# Happy retirement Millie - a retrospective ;)



## milliepops (4 December 2017)

At the request of LP  here it is.  Lovely Millie the wonderhorse, amazing little mare that she is, headed off to retirement in a lovely grassy field with an old mate from HAPPA last week.  I have been so lucky to have ridden and trained her for the last 15 years or so, I don't know if I'll have another one like her  Lots of high (and plenty of lows) but here's a bit of a run down of what we got up to.

Here she is as a youngster at HAPPA, a right ugly duckling 










I started working at the now-closed site near Cheptow after dropping out of uni, and I just loved riding her. She had come back to the farm temporarily after her loaner had had a fall and been injured quite badly.  After a couple of months the lady decided she didn't want her back, so she went back on the loan scheme and her training began. 






I loved riding her and often went out for longer hacks over our lunch break.  After a while a home was found for her, and she was packed off to live with another HAPPA horse who was doing well, but it wasn't everything we had hoped and she had to be brought back to the farm within the year.  I was heartbroken, something had clearly gone wrong and she was in a bit of a state. At that point it was quite clear to me that I would have to take her on loan myself - not quite the 16.2 TB gelding I had imagined owning, but hey ho.

Took her out to her first shows - typical Millie attitude





 In 2005 we had a fab unaff dressage season culminating in the Midland assoc of riding clubs champs, after which we took the plunge to affiliate.






Soon enough we started eventing, she was an excellent XC horse who just loved the atmosphere and hunted those flags.
My fave event has to be Aldon, which we did every year starting with the pre novice 3 day and eventually the CCI*






But I also LOVED Barbury, it felt like such a special occasion with the beautifully dressed fences and golf buggies ferrying the grooms around 






[video=youtube_share;DSXJFvy7xy4]https://youtu.be/DSXJFvy7xy4?t=5m37s[/video]

In 2008 I won  a lesson with Matt Ryan with Horse Magazine which was such a great opportunity for me and I continued to train with him monthly. He really "got" Millie and started to help me get over my SJ nerves, basically I stopped steeplechasing everything 






We had fun at Belmont too, had a couple of decent placings there and always enjoyed the bold attacking courses
[video=youtube_share;bIQncQn-SHI]https://youtu.be/bIQncQn-SHI?t=5m2s[/video]

In 2009 after 5 fabulous seasons doing BE on an absolute shoestring with no transport, I thought we ought to have a break so I could save up and get my own lorry.

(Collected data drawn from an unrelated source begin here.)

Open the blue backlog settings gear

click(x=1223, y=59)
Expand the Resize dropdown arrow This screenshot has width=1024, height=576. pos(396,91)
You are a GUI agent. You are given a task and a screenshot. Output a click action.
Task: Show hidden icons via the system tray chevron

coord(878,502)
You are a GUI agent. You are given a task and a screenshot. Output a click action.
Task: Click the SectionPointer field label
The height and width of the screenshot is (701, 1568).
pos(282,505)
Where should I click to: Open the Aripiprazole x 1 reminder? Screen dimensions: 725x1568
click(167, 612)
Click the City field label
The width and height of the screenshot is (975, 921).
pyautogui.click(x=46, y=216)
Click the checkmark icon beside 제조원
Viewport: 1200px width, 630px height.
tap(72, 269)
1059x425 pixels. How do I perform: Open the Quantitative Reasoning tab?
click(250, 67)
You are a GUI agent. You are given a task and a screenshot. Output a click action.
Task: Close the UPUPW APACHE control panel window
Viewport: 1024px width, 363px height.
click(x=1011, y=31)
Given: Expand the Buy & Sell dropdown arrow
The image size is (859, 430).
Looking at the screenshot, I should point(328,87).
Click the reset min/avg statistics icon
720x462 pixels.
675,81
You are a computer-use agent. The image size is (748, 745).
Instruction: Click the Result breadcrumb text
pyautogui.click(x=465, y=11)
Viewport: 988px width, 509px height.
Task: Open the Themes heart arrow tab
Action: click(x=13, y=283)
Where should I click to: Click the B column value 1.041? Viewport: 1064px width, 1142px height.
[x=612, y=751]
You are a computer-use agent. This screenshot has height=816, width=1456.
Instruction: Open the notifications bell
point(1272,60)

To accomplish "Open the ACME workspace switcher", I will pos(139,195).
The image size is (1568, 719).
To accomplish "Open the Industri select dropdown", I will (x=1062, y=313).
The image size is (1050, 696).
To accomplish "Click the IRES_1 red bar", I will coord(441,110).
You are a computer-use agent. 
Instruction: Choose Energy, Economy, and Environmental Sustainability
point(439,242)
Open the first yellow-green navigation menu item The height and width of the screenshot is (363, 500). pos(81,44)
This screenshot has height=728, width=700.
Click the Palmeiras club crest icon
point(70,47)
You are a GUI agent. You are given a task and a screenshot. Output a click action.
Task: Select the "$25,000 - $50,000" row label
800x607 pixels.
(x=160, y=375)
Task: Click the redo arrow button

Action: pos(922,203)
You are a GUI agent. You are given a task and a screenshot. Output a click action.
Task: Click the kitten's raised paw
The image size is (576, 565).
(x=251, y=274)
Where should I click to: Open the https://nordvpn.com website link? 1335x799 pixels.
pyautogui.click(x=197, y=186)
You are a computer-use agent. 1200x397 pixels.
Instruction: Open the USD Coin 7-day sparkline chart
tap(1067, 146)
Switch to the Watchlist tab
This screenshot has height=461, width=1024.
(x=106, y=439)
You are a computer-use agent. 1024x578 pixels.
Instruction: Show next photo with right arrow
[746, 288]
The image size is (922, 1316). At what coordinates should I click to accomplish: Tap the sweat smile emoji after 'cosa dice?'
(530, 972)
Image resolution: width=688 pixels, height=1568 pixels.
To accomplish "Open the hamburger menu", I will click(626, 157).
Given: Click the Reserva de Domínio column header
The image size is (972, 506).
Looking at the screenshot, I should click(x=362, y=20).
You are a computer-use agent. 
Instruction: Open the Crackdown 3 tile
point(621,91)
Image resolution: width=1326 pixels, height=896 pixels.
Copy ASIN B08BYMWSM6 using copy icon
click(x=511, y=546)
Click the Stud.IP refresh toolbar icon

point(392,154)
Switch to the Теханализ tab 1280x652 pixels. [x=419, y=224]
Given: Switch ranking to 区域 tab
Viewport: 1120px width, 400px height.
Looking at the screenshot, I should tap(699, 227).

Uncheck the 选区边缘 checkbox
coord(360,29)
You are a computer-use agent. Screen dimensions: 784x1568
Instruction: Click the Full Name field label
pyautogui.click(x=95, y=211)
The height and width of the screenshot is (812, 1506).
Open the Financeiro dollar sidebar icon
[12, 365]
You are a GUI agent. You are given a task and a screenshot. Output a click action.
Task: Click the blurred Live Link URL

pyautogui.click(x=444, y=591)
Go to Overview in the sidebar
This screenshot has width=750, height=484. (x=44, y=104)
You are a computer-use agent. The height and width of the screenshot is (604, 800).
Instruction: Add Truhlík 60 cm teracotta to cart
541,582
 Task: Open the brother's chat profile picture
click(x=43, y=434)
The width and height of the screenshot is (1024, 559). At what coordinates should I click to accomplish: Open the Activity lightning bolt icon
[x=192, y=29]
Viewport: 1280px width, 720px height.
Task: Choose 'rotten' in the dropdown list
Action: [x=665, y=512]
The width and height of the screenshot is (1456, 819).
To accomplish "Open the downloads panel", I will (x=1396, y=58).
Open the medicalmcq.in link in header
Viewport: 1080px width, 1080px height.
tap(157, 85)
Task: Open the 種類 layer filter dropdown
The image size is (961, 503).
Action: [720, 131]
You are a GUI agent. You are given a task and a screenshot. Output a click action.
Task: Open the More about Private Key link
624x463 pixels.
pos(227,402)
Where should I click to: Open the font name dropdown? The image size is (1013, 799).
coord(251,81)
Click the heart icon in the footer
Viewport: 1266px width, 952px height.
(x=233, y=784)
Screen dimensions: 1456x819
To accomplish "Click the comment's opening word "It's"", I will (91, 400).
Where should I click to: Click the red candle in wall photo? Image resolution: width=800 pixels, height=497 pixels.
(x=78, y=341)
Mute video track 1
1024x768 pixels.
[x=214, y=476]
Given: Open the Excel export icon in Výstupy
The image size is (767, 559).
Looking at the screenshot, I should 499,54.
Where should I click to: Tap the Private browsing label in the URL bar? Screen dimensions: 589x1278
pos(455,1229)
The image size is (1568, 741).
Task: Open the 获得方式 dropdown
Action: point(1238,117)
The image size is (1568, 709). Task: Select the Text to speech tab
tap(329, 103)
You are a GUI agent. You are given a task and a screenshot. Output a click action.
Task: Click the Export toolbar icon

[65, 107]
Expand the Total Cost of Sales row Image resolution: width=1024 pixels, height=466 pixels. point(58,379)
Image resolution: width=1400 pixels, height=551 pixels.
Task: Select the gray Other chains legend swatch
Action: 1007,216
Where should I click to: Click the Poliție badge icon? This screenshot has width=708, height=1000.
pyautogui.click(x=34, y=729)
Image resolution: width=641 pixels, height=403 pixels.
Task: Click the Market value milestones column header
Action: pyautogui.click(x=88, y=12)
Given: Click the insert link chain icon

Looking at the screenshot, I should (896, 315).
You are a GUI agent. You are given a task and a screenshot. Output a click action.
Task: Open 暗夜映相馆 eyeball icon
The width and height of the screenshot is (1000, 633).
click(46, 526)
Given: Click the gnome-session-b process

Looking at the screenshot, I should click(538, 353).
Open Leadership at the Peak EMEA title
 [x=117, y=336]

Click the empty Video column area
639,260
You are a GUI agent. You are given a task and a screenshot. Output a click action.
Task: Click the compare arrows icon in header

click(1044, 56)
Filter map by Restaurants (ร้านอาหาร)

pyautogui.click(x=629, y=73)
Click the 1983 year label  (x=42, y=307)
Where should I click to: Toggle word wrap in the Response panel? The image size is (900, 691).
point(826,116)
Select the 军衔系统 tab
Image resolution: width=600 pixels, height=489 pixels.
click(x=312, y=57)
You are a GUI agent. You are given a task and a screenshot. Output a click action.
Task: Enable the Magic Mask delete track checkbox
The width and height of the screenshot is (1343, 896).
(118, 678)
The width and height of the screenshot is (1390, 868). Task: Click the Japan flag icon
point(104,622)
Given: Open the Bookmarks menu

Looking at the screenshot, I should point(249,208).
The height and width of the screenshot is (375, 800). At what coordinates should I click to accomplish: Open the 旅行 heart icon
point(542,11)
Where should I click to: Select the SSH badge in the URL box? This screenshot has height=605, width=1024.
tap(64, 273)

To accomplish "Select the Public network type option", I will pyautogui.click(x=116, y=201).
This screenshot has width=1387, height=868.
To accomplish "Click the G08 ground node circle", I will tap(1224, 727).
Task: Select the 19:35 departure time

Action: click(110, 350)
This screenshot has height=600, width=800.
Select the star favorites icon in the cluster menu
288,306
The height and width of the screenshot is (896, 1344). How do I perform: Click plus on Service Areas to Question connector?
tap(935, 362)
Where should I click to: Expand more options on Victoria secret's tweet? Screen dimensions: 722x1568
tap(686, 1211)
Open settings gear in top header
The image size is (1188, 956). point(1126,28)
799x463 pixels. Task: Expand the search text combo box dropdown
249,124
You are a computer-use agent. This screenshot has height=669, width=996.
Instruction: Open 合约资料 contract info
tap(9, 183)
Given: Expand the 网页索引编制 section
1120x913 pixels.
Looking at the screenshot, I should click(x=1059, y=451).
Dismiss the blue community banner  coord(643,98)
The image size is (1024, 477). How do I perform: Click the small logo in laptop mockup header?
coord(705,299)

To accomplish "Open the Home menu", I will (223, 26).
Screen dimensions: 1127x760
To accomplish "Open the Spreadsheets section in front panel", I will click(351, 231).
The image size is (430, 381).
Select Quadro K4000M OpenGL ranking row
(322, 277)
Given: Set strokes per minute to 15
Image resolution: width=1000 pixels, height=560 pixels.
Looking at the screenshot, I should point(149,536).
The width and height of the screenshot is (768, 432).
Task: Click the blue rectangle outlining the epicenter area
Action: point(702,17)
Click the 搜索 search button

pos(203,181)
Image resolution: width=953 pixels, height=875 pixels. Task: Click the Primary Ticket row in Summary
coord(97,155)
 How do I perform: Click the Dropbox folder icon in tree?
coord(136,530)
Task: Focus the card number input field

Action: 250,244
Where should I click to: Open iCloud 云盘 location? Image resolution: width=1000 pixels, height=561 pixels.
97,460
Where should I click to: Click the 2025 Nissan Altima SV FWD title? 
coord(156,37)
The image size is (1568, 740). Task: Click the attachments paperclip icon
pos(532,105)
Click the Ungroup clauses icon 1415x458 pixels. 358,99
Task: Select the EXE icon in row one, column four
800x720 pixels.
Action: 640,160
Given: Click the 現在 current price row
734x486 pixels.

Needless to say that didn't work out as planned - there's always some giant bill that eats up your savings. But we switched to BD at that point because we could get by without many outings, and while I missed the adrenaline rush to start, we soon found new ways to enjoy ourselves.

Effectively working on our own we managed to scramble up to BD Medium and even won an area festival in 2012






Soon after that, I entered a competition to win a lesson with CDJ (and a saddle ) with Horse Mag - again! And was super lucky to win it. That was a watershed moment for me, it changed everything for me about how I thought about training and what I thought was possible. In early Jan 2013 we had the lesson and it was a pretty brutal 90 minutes but both Millie and I came away absolutely stunned with what we'd done.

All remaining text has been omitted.